- French Current Account: -1.9B EUR vs. 0.3B EUR previous
After drifting higher during the Asia session, possibly on the better-than-expected Australian home loans and Westpac consumer sentiment data, the Aussie fell against the majors in the morning London session, seemingly without a direct catalyst. It could be position reduction ahead of the upcoming Australian jobs data (forecast for weaker data) or a broad reduction in risk, but whatever the case may be the Aussie is one of the only directional movers in a very slow morning in the forex markets:
AUD/USD is down 27 pips (-0.36%) to .7740, EUR/AUD is up 39 pips (+0.27%) to 1.4607, and AUD/NZD is down 33 pips (-0.32%) to 1.0459
The British pound is the other directional mover on the morning, also without a direct catalyst for its strength.
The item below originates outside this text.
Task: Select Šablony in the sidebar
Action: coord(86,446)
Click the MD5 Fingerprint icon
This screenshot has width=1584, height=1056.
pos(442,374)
Whether it’s a move into Sterling on a potential change in government control to the Labour and Liberal Democrats in the U.K., or an outlook that economic growth will accelerate with weak oil prices, we don’t know. But what we can see is that the pound is the big market mover among the sleepy currency market, breaking out of the Asia consolidation with some nice volatility:
GBP/USD is up 43 pips (+0.29%) to 1.5296, GBP/JPY is up 100 pips (+0.55%) to 183.15, and the big mover of the session thanks to Aussie weakness, GBP/AUD is up 130 pips (+0.66%) to 1.9760
The forex calendar for the Wednesday afternoon London/morning U.S. session is near empty as well with only the monthly U.S. Federal budget balance (-$19B forecast vs. $1.9B previous) at 7:00 pm GMT. This is not usually a market mover, but an event to be aware of in case we do see a big outlier number. So, the forex markets may continue to sleepy in the U.S., but could pick up quickly if we hear any new developments from the Greek debt crisis that has euro traders sitting on the edge of their seats. Stay frosty!